▸ **EXERCISE DIRECTIONS**
From the entries that follow, copy exactly the lines beginning at the line holding "Click the Rugongdong" and continuing through the line holding "is (1280, 800).".
##### MATERIAL TO PROCESS #####
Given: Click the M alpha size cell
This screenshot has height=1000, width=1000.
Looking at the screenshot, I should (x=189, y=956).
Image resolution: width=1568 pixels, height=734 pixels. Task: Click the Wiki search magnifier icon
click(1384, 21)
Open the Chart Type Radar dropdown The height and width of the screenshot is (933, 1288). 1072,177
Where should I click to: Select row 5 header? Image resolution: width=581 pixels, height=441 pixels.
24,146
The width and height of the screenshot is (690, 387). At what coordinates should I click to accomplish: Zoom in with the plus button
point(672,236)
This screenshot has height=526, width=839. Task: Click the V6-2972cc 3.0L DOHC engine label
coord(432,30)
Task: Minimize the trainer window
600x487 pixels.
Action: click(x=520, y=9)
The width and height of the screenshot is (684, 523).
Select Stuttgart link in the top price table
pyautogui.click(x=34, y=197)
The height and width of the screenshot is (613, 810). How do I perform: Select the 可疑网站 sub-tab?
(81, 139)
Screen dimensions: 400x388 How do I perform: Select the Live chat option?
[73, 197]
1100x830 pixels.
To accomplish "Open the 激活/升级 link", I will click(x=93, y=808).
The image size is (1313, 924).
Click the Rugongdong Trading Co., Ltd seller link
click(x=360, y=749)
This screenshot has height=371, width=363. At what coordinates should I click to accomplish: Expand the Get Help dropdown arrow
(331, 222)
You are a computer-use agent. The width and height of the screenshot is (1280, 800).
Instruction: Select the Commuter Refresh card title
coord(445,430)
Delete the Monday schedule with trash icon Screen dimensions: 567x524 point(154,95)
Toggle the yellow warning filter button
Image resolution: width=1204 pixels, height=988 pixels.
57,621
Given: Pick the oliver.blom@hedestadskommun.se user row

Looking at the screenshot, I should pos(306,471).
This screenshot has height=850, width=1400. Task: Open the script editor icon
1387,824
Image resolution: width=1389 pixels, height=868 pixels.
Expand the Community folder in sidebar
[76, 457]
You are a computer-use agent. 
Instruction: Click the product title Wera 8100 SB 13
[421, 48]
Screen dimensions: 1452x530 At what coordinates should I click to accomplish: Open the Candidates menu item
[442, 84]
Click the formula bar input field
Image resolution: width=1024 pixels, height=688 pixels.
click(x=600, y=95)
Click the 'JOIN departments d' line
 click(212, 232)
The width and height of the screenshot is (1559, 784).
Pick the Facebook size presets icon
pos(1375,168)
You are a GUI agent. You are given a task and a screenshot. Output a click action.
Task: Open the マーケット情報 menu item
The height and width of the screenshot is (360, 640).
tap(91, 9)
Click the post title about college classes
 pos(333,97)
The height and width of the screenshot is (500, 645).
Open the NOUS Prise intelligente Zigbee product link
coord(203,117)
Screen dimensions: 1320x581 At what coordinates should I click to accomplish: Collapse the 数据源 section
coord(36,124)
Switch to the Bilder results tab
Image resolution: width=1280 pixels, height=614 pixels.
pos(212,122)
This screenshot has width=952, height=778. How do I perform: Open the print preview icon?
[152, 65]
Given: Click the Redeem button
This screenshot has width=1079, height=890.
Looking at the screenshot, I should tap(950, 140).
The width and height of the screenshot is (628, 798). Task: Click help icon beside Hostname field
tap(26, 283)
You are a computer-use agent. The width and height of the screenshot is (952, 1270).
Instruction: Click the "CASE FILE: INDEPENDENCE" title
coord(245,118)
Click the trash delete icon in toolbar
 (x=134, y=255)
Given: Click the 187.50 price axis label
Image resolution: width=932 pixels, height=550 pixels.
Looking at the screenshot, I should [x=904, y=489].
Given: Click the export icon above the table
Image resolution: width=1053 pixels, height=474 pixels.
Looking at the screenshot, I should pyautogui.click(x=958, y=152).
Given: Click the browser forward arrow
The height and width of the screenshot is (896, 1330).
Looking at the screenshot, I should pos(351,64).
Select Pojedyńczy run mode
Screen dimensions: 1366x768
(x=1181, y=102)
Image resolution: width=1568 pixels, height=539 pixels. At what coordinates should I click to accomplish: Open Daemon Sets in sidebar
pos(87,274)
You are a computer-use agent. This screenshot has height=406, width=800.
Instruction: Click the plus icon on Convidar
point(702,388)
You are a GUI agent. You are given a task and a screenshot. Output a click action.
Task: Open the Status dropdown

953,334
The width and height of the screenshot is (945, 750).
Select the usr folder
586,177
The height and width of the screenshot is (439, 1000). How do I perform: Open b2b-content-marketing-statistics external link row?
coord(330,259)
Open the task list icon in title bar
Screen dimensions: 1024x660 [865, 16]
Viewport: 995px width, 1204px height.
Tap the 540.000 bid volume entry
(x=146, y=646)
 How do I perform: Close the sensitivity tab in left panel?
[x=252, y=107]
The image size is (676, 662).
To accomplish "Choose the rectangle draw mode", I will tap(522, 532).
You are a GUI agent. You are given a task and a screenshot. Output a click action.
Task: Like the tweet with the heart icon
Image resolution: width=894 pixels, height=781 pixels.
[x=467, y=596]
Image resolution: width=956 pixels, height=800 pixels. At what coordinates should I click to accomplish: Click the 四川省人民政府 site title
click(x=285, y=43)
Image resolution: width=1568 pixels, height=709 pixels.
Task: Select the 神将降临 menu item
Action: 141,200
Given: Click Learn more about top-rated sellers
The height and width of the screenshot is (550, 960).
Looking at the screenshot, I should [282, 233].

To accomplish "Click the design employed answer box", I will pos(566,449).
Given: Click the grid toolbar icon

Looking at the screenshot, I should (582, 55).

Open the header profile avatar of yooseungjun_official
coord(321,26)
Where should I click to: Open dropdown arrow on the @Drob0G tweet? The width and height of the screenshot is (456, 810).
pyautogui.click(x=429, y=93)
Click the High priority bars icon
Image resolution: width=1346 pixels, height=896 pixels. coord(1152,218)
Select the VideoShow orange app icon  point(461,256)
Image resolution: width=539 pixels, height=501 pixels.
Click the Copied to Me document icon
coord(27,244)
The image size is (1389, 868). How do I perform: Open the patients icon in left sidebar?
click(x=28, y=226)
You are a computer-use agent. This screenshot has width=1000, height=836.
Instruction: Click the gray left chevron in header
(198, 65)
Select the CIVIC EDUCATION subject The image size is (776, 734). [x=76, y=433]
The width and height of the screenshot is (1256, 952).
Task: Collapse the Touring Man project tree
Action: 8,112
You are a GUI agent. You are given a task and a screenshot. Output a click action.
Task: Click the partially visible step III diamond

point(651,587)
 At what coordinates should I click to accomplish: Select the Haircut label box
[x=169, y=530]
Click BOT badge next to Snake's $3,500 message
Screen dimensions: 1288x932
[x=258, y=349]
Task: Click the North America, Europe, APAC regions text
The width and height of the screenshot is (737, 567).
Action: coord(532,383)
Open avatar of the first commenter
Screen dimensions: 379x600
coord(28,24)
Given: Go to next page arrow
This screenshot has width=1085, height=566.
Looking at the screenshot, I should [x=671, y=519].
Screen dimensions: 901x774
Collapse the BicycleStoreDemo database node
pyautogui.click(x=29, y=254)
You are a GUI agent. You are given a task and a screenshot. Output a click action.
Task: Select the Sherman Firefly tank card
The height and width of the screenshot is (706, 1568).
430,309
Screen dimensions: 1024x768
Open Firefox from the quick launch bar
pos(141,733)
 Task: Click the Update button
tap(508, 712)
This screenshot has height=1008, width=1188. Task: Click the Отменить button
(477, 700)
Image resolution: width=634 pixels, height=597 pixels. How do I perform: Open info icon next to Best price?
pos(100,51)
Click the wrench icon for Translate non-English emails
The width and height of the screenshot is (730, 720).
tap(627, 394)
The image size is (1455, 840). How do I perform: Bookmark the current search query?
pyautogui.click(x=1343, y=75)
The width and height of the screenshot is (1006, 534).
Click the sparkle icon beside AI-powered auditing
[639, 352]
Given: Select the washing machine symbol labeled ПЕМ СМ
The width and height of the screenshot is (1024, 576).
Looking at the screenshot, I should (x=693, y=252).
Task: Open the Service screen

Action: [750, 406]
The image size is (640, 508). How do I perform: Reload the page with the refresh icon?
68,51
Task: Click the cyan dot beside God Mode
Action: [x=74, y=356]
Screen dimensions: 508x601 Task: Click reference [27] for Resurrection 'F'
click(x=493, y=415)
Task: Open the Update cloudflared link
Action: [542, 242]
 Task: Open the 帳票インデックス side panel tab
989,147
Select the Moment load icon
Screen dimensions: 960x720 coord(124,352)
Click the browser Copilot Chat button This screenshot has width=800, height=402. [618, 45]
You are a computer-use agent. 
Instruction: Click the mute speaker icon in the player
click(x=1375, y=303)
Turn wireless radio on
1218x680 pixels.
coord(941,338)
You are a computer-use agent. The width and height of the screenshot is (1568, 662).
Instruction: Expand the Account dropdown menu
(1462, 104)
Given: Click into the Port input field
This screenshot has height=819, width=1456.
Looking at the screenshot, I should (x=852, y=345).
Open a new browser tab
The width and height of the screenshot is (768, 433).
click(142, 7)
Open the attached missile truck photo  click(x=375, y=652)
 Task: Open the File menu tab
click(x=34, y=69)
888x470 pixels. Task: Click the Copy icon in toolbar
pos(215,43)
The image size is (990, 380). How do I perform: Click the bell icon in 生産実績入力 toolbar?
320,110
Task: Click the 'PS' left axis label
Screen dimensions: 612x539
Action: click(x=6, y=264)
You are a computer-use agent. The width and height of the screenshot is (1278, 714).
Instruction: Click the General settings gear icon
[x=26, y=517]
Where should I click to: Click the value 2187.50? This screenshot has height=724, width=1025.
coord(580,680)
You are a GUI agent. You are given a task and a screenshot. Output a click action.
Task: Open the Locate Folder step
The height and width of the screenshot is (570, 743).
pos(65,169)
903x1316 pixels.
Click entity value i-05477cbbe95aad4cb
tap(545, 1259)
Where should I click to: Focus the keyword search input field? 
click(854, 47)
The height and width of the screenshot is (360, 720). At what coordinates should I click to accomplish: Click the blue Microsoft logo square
#####
▸ **TASK ANSWER**
Click the Rugongdong Trading Co., Ltd seller link
click(x=360, y=749)
This screenshot has height=371, width=363. At what coordinates should I click to accomplish: Expand the Get Help dropdown arrow
(331, 222)
You are a computer-use agent. The width and height of the screenshot is (1280, 800).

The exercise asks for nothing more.